Aristotle replies that the proposition, ‘The good is bad,’ “To agathon kakon estin,” “Bonum malum est,” is NOT the maximally false proposition opposed to the maximally true, tautological, and empty, proposition, “The good is good,” ‘To agathon agathon estin,’ “Bonum bonum est.”
“Indeed, “the good is bad” is sumpeplegmenê.
This term condenses all of the moments of the transition from the simple idea of a container, to the “modern” idea of implication or of presupposition.

For Boethius, the proposition is duplex, or equivocal.

The proposition  has a double meaning, “because it contains within itself [“continet in se, intra se”]: bonum non est”; and Boethius concludes that only two “simple” propositions can be said to be contrary.
Commentarii in librum Aristotelis Peri hermêneais, 1st ed., 219.

This latter thesis is consistent with Aristotle’s, for whom only “the good is not good” (simple proposition) is the opposite of “the good is good” (simple proposition).
However, the respective analyses of “the good is bad,” a proposition that Boethius calls implicita, are manifestly NOT the same.
Indeed, for Aristotle, the “doxa hoti kakon to agathon [δόξα ὅτι ϰαϰὸν τὸ ἀγαθόν],” the opinion according to which the good is bad, is only contrary to “the good is good” to the extent that it “contains” (in Boethius’s terms) “the good is not good”; whereas for Boethius, it is to the extent that it contains bonum non est —a remarkably ambiguous expression in Latin (it can mean “the good is not,” “there is nothing good,” and even, in the appropriate context, “the good is not good”).
Abelard goes in the same direction as Aristotle: “the good is bad” is “implicit” with respect to “the good is not good.”
He explains clearly the meaning of “implicita.”
“That is to say, implying ‘the good is not good’ within itself, and in a certain sense containing it.”
[“implicans eam in se, et quodammodo continens]”
Glossa super Periermeneias, 99–100.
But he adds, as Aristotle did not:
“Because whoever thinks that ‘the good is bad’ also thinks that ‘the good is not good,’ whereas the reverse does not hold true.”
“sed non convertitur.”
This explanation is decisive for the history of implication, since one can certainly express in terms of “implication” in some usage what Abelard expresses when he notes the nonreciprocity of the two propositions.
One can say that “the good is bad” implies or presupposes “the good is not good,” whereas “the good is not good” does not imply “the good is bad.”
Modern translations of Aristotle inherit these difficulties.
Boethius and Abelard bequeath to posterity an interpretation of the passage in Aristotle according to which “the good is bad” can only be considered the opposite of “the good is good” insofar as, an “implicit” proposition, it contains the contradictory meaning of “the good is good,” viz., “the good is not good.”
It is the meaning of “to contain a contradiction” that, in a still rather obscure way, takes up this analysis by specifying the meaning of impliquer.
In any case, the first attested use in French of the verb is in 1377 in Oresme, in the syntagm “impliquer contradiction.”
 (RT: DHLF, 1793).
These same texts give rise to another analysis.
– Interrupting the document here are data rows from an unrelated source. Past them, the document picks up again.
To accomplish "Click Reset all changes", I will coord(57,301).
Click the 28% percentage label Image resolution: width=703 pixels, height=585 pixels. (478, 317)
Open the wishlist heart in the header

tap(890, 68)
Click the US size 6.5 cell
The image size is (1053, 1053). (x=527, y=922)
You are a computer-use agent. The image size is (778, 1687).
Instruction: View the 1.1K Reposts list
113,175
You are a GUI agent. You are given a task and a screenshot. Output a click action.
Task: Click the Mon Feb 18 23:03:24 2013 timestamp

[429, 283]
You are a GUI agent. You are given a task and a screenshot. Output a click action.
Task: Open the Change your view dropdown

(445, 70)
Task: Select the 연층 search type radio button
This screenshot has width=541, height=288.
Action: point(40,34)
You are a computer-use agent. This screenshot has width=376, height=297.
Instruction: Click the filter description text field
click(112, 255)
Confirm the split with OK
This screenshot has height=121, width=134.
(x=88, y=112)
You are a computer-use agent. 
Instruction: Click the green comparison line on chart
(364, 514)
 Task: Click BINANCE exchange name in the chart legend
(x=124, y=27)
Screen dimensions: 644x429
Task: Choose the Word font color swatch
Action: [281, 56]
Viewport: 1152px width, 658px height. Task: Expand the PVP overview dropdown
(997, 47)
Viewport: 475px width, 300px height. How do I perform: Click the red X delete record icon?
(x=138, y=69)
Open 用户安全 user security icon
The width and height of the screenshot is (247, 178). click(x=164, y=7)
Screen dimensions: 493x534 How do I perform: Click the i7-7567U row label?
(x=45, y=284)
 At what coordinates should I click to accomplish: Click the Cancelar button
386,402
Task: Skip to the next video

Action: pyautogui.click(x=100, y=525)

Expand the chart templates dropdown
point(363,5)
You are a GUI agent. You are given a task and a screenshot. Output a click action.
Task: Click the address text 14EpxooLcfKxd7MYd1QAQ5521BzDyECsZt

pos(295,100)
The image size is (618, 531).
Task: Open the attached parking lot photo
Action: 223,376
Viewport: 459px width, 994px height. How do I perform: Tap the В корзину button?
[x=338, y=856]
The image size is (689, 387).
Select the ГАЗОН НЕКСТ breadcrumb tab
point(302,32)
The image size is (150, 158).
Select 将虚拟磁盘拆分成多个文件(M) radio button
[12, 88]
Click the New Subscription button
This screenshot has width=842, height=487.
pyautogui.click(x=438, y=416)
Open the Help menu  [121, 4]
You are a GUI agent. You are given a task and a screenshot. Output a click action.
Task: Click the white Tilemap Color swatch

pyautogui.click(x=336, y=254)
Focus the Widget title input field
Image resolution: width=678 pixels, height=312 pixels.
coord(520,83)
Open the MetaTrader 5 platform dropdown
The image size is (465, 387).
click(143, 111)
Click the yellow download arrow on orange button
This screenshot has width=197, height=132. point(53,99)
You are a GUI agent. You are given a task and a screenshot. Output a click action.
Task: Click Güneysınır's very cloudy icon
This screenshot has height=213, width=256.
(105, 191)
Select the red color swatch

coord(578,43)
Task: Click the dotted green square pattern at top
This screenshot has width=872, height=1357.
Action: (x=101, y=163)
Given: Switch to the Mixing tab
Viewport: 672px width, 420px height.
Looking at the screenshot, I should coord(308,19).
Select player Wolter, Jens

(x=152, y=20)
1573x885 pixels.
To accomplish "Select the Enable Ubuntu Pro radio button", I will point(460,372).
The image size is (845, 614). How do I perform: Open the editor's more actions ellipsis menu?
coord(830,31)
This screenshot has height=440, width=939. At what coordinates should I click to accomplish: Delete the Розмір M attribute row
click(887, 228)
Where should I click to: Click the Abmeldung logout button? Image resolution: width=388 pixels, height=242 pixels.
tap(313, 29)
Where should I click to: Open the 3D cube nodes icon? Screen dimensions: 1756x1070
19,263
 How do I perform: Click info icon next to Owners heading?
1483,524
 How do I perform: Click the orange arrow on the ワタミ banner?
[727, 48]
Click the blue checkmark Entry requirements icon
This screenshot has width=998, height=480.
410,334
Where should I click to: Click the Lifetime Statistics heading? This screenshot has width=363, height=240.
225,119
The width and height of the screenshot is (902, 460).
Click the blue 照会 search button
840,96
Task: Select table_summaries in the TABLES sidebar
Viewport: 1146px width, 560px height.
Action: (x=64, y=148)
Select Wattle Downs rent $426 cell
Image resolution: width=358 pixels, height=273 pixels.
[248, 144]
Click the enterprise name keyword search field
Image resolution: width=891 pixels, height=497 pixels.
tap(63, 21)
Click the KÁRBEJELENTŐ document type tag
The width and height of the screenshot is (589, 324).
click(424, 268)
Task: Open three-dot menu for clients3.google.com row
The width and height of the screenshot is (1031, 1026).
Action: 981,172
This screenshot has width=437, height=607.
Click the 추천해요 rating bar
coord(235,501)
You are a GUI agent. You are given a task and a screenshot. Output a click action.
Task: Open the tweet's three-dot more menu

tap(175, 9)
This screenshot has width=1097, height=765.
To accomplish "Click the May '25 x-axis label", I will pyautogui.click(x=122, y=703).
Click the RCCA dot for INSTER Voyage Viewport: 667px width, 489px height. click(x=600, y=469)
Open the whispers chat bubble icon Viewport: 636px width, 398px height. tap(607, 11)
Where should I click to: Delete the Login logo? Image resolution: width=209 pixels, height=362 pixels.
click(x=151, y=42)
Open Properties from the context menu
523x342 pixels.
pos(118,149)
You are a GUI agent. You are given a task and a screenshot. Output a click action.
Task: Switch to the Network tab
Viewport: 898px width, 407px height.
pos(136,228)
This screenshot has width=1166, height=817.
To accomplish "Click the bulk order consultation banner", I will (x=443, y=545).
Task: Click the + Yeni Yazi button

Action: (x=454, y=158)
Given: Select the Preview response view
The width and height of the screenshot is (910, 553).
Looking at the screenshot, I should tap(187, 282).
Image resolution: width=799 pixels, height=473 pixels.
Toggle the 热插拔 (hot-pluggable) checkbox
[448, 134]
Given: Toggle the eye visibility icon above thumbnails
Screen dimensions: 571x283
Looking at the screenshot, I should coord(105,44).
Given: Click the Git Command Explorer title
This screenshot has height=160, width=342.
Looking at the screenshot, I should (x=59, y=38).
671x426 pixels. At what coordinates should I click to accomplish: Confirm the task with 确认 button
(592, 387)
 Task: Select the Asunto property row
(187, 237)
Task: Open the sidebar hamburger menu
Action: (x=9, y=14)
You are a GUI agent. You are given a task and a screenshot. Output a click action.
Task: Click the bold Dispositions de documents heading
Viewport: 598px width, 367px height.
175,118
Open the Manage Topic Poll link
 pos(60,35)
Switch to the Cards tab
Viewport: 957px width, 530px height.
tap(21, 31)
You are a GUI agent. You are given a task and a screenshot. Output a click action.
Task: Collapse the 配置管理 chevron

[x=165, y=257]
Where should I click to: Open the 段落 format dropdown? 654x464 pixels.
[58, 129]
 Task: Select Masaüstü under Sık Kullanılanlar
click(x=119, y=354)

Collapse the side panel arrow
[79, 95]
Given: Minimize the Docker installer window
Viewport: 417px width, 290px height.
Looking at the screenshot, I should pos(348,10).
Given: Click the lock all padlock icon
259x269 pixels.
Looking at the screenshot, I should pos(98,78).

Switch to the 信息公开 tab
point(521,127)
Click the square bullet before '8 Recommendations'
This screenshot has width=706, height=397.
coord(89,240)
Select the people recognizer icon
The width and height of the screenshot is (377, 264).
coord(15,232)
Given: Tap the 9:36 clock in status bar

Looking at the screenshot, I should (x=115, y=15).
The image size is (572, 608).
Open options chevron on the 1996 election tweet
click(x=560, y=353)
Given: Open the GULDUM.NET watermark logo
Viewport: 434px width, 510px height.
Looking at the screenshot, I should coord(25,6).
A propositio implicita is a proposition that “implies,” that is, that contains two propositions called explicitae, and that are its equivalent when paraphrased.
Thus, “homo qui est albus est animal quod currit.”
A man who is white is an animal who runs” contains the two explicits: “homo est albus” and “animal currit.”
Only by “exposing” or “resolving” (expositio, resolutio) such an implicita proposition can one assign it a truth-value.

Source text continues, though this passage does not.